[Lo que se pide]:
En el texto sobre el osario de Wamba y el Adulto Mayor, ¿qué institución emitirá el carnet con que los Adultos Mayores acreditarán su condición?

[Texto proporcionado]:

En España, en la provincia de Valladolid existe una población de origen visigodo llamada Wamba, en honor a un rey que llegó al trono en el año 672. En esa localidad se encuentra la Iglesia de Santa María construida en 1195, y a su lado se encuentran las ruinas de un monasterio, más antiguo aún, que alojó a los Caballeros Hospitalarios de la Orden de San Juan. Entre dichas ruinas se encuentra un osario que alberga las calaveras y huesos de unos mil monjes y tiene una inscripción que reza: “Como te ves, yo me vi, como me ves, te verás. Todo acaba en esto aquí. Piénsalo y no pecarás”.
Con el tiempo, este adagio se redujo a: “Como te ves, yo me vi, como me ves, te verás” y se ha utilizado por siglos de parte de los ancianos para enfrentar la soberbia de la juventud, que piensa que el divino tesoro durará por siempre. Esta confrontación ha sido secular, por un lado ha estado el ímpetu de los jóvenes a cargo de los medios de producción, los ejércitos, la reproducción de la especie y por el otro, la tranquilidad de los viejos que tratan de imponer la sabiduría ganada a través del tiempo. Lo que tal vez ha cambiado es el rango de edad en que se mueven estas dos categorías, a medida que ha aumentado las expectativas de vida de la población, gracias a la mejor alimentación, los avances de la medicina y el manejo de la información para alcanzar una mayor longevidad. En el Neolítico y la Edad de Bronce, la esperanza de vida era de 20 años, en tiempos del Imperio Romano esta era de 25 años, luego en la Edad Media alcanzó los 30 años y al inicio del siglo XX era de 35 años. Actualmente, de acuerdo a cifras del PNUD, se mueve entre 40.6 años en Rwuanda y 80 años en Japón. Nicaragua debe andar, según precisiones de El Firuliche en 68.85 años.
El caso es que ahora, a partir de los 60 años se considera que una persona está en la categoría de Adulto Mayor, que es un eufemismo para etiquetar a los que antes se conocía como viejos, ancianos o despectivamente como rocos o veteranos. Sin embargo, estoy seguro que muchos opinarán que es una clasificación muy caprichosa y en realidad el límite de edad debería subirse a los 65 años. Lo cierto es que ahora parece ser un asunto ya oficial y no hay vuelta atrás, pues aparentemente en Nicaragua ya se aprobó la Ley del Adulto Mayor que supuestamente dará valor a las personas que han cumplido los sesenta abriles y que prohíbe la discriminación activa o pasiva por razones de edad. Otros “beneficios” de la ley son el acceso preferencial en programas de educación, salud, vivienda social y gratuidad en el transporte público en la capital y descuento en el interurbano, así como descuentos en las facturas de electricidad, agua potable y telefonía convencional. Los ciudadanos Adultos Mayores acreditarán su condición mediante un carnet que emitirá el Ministerio de la Familia, lo cual es una inconsistencia pues bastaría con la edad que acusa la Cédula de Identidad para comprobar que un ciudadano ya cruzó el umbral de la tercera edad.

[Datos del conjunto]:
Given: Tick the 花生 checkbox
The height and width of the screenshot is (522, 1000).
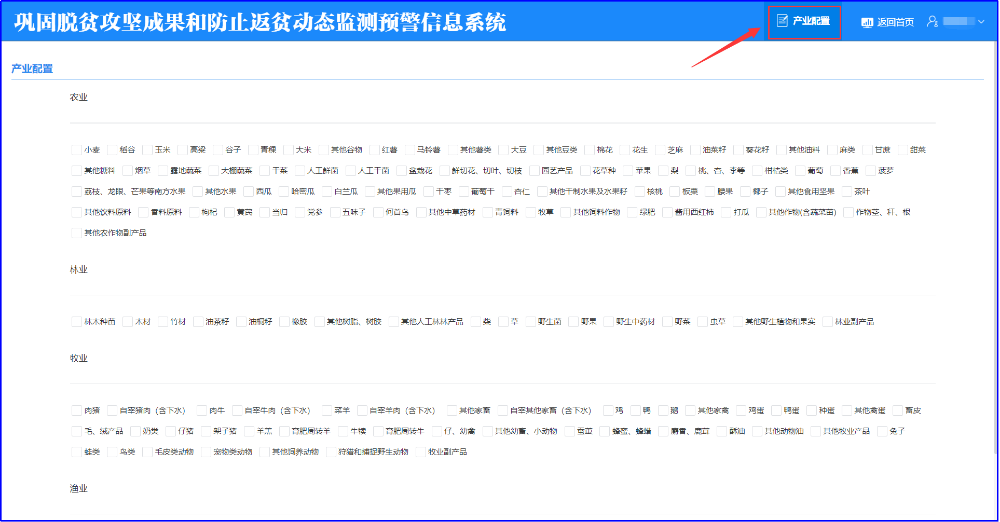Looking at the screenshot, I should click(x=625, y=150).
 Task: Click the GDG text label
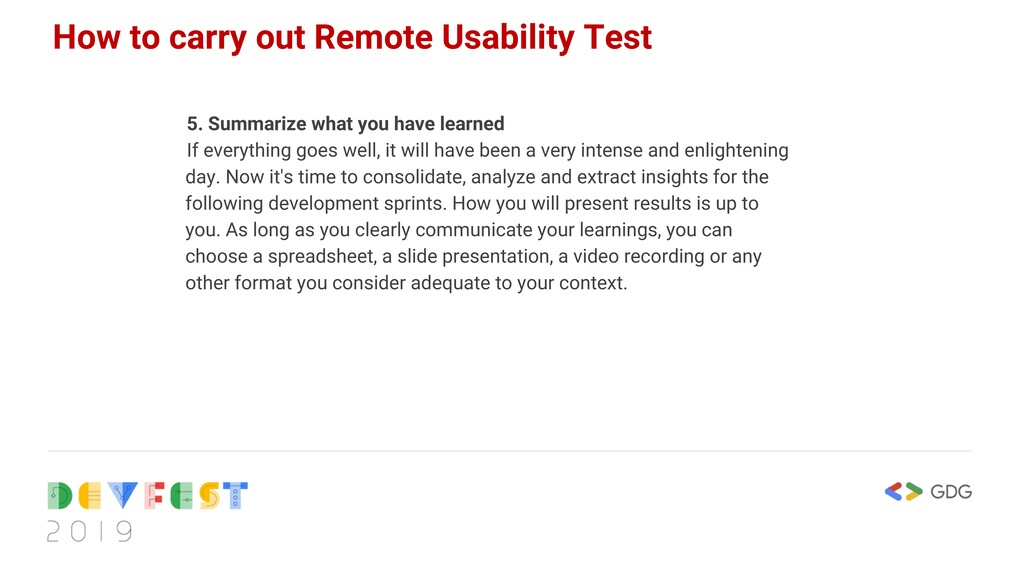[x=951, y=492]
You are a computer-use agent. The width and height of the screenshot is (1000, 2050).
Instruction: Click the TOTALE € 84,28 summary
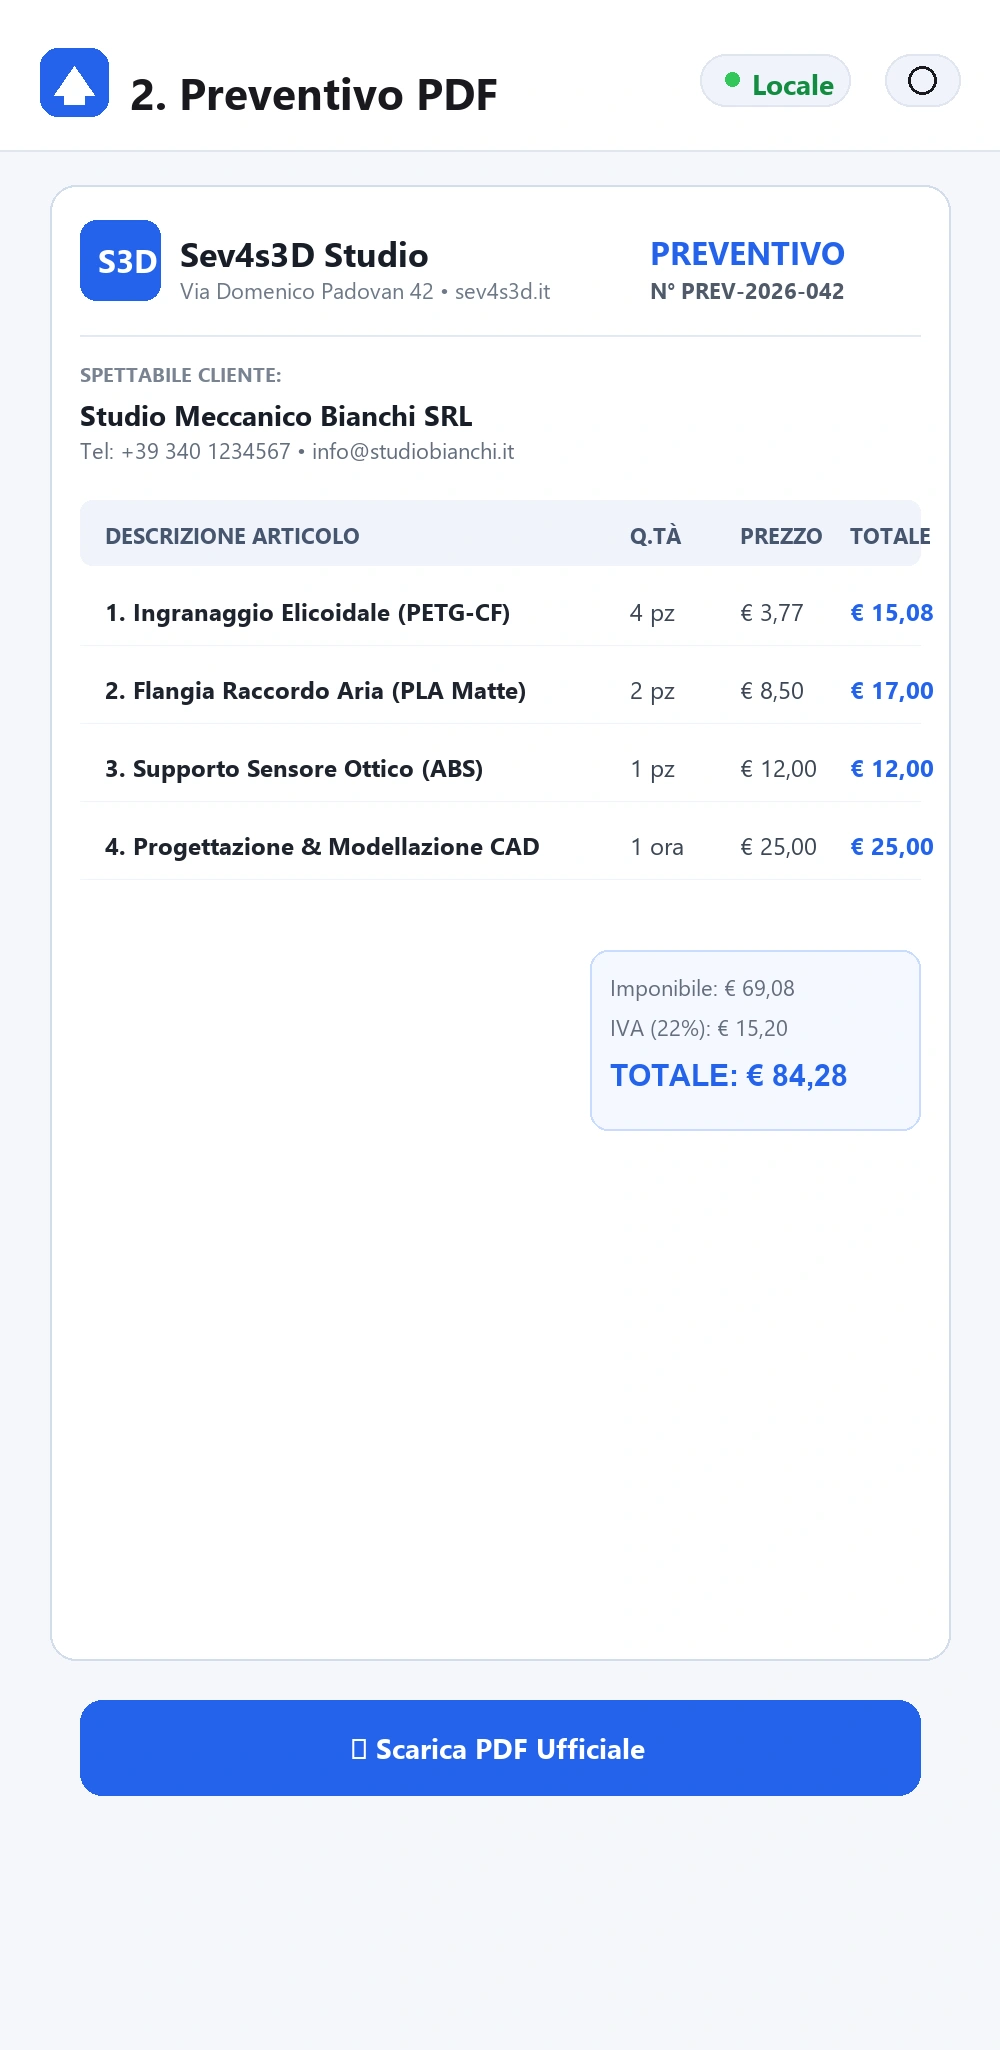coord(729,1076)
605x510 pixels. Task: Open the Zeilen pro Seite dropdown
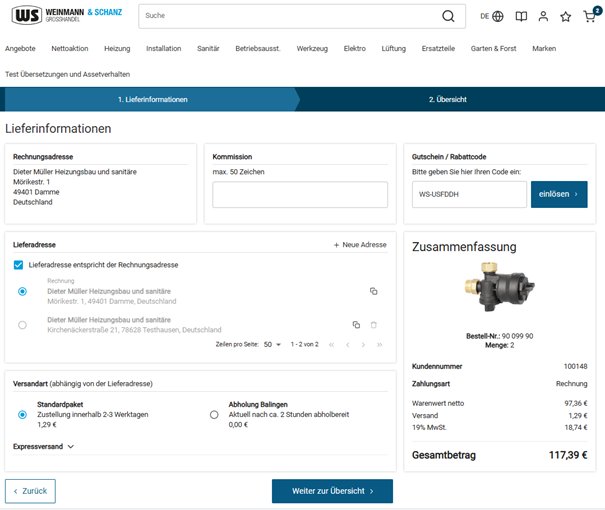[x=272, y=344]
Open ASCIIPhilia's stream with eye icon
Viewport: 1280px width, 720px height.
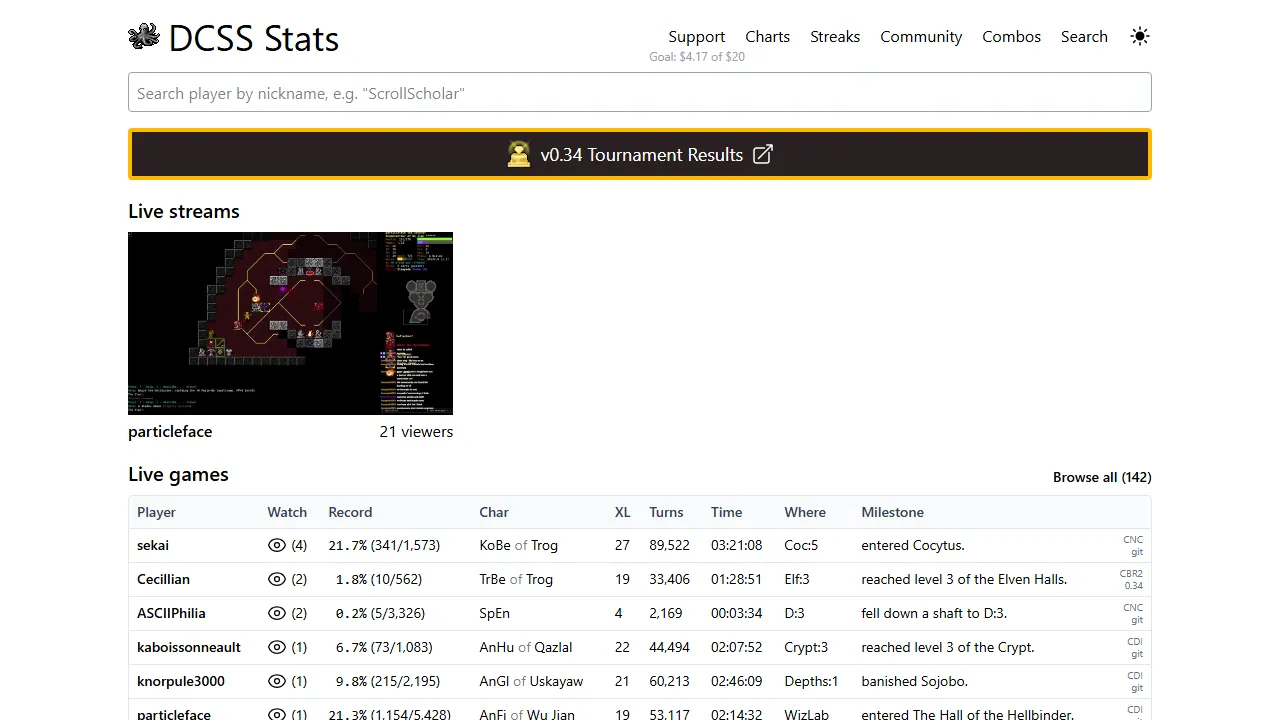point(275,613)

[Solución del ejercicio]:
El Ministerio de la Familia.